The median time to clinical recovery was 12 days (range 4–52, mean 18.8). In some children complications occurred, but the outcome was favorable. Three out of seven children developed ARF, and two of them received renal replacement therapy [3, 4]. One child died because of cardiorespiratory arrest and brain edema.
Among patients with rhabdomyolysis associated with influenza, ARF has been reported by Singh et al. in 44% (11/25) of patients and by Agyeman et al. in only 3% (8/311) of children with myositis/rhabdomyolysis [1, 12]. Six out of eight children with influenza ARF required renal replacement therapy. In contrast, it has been reported that none of 73 children with rhabdomyolysis associated with viral myositis, resulted in acute renal failure. In addition, renal replacement therapy was not more frequent in children with rhabdomyolysis precipitated by infection in comparison with other causes.
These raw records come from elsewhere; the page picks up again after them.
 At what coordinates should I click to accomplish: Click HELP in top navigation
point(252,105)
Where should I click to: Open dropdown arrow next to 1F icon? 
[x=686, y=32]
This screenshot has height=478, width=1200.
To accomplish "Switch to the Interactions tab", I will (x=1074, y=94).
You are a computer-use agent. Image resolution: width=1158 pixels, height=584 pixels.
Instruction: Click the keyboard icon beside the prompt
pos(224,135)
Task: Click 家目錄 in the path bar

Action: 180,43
In two cases of parainfluenza precipitating rhabdomyolysis, a dual infection was detected in postmortem specimens. In a child, viral particles consistent with a picornavirus were detected by electron microscopy in the muscles. Chlamydia pneumoniae was detected by PCR in an adult with hemorrhagic pneumonia. Whether coinfection carries a worse prognosis in the context of rhabdomyolysis remains to be clarified.
The pathogenesis of viral-induced rhabdomyolysis is unclear. Direct viral invasion and toxicity or immunologic mechanisms such as deposition of immune complexes or cross-reactivity have been proposed among others. Recently, it has been suggested that, in genetically susceptible hosts, infection with parainfluenza leads to increased production of interferon-1, a known cause of rhabdomyolysis. Similar histopathologic findings have been reported in both influenza and parainfluenza cases. Diffuse or patchy muscle degeneration and necrosis with little inflammatory infiltration were commonly detected [7, 10, 12].
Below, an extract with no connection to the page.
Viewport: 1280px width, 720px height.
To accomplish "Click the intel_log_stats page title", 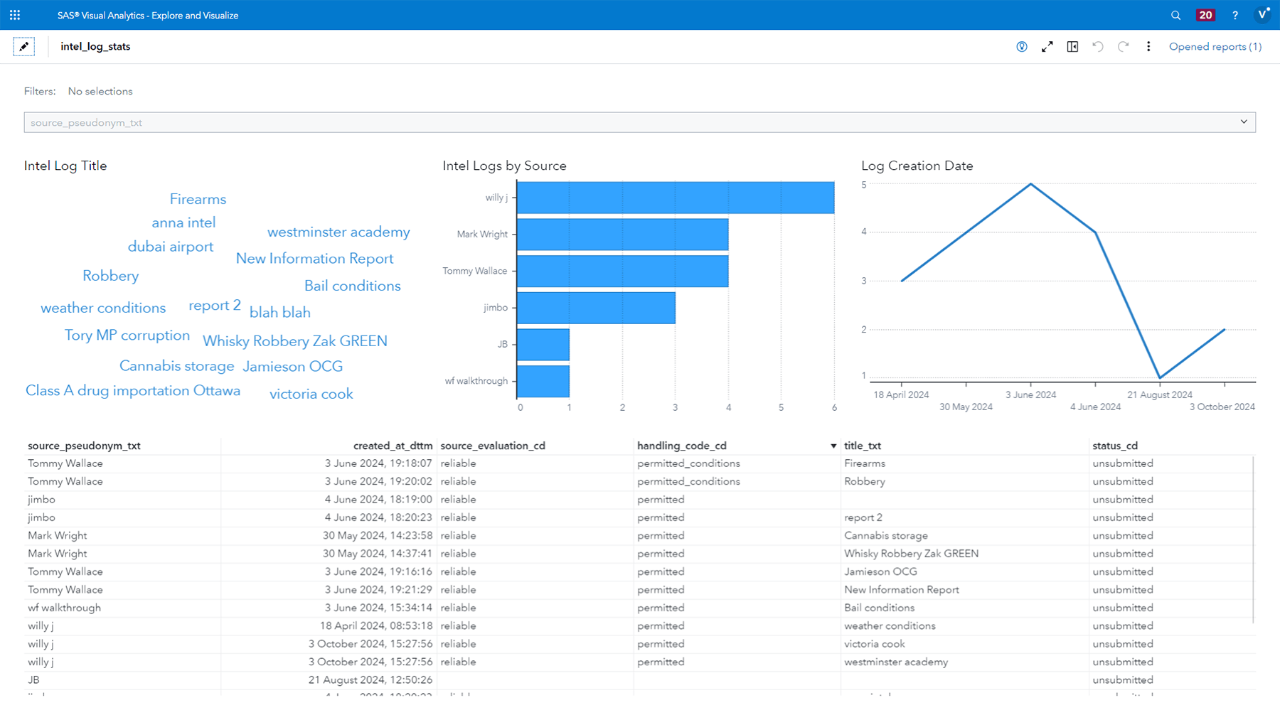I will pyautogui.click(x=95, y=45).
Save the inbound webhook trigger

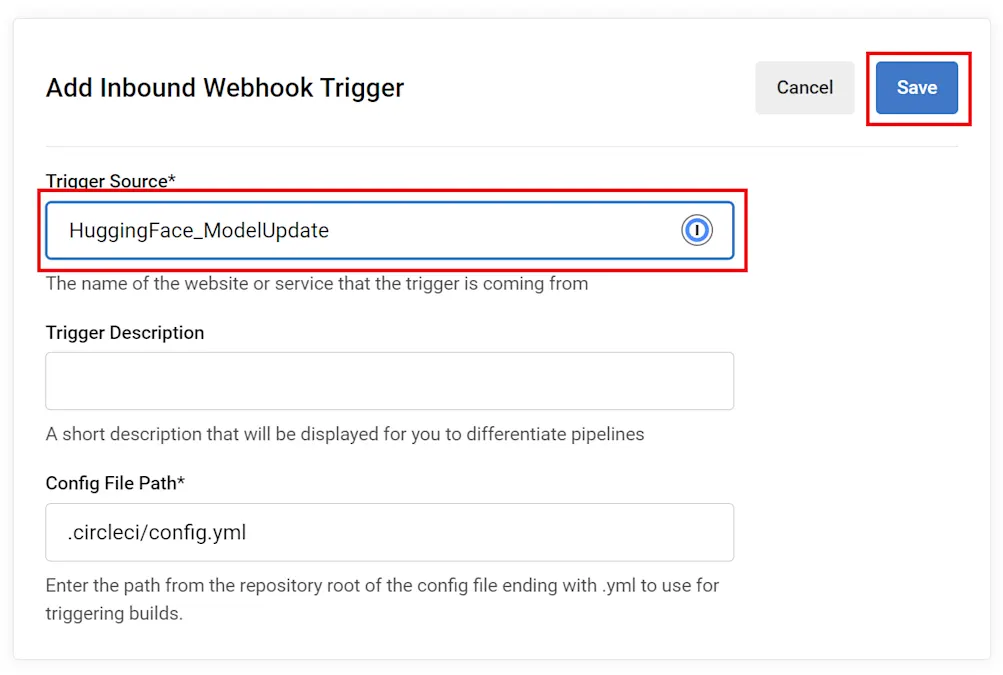[x=916, y=87]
Antiviral treatment such as ribavirin in rhabdomyolysis caused by parainfluenza virus was not reported. The efficacy of antivirals such as neuraminidase inhibitors in rhabdomyolysis caused by influenza is unknown. In addition, recurrent rhabdomyolysis and compartment syndrome, first precipitated by parainfluenza and on a second occasion by influenza, have been described in a child unvaccinated for influenza. Recurrent rhabdomyolysis associated with influenza has been reported in 10 children. Our patient's risk of developing recurrent disease upon subsequent viral infection is unknown. His mother agreed for the child to receive the influenza immunization. Influenza vaccination triggering rhabdomyolysis is an extremely rare event and has occurred in adults on statin therapy.
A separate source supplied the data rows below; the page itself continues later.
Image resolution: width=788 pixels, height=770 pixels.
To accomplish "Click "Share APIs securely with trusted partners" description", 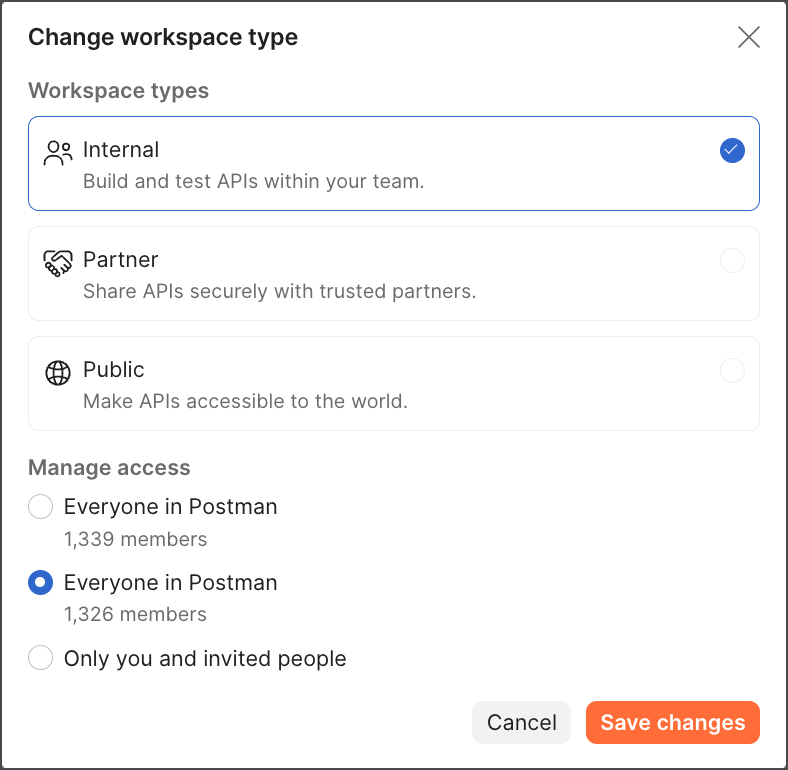I will click(x=279, y=292).
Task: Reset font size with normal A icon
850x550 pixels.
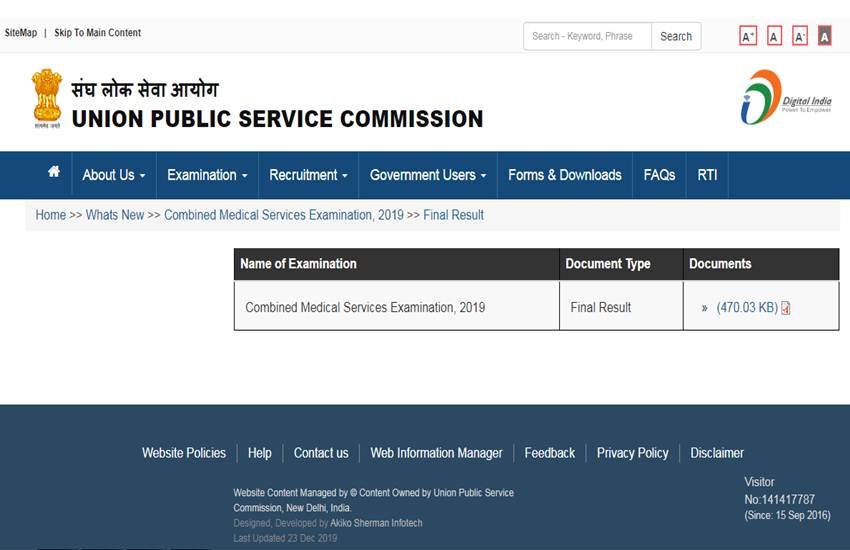Action: (774, 37)
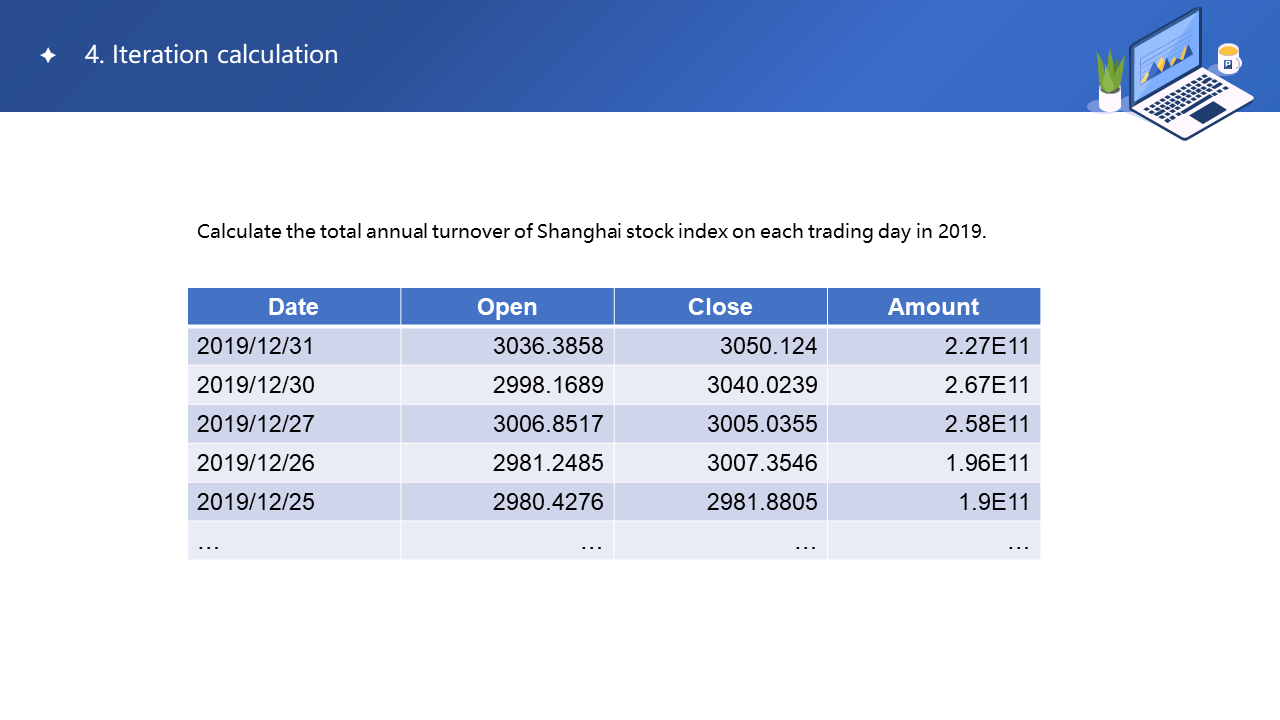The width and height of the screenshot is (1280, 720).
Task: Click the Close column header
Action: (720, 307)
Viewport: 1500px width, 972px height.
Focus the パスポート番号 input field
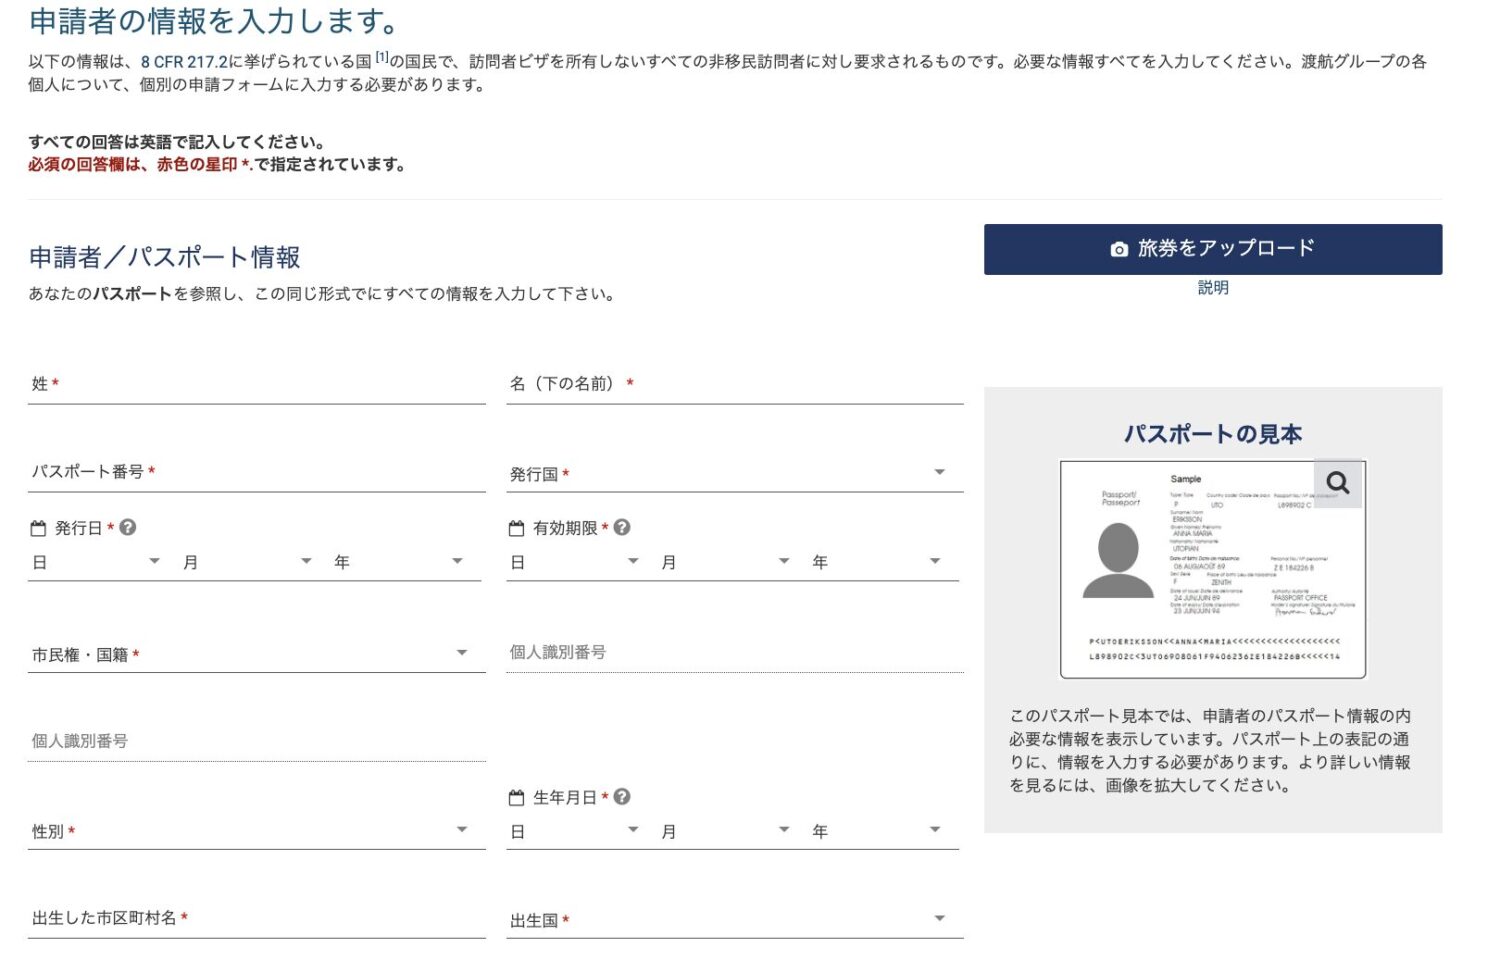pos(256,472)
In conclusion, although mild myalgias are commonly reported and are self-limited in infections caused by parainfluenza virus, worsening pains, difficulty in ambulating, exquisite tenderness to palpation, or muscle swelling should prompt further investigations to detect possible rhabdomyolysis, even in the absence of dark urine. Potential complications include acute renal failure, electrolyte disturbances, and compartment syndrome. Although influenza is the most frequently reported viral cause of rhabdomyolysis, the implementation of laboratory methods such as multiplex polymerase-chain reaction assays may lead to enhanced recognition and characterization of rhabdomyolysis associated with parainfluenza or other pathogens.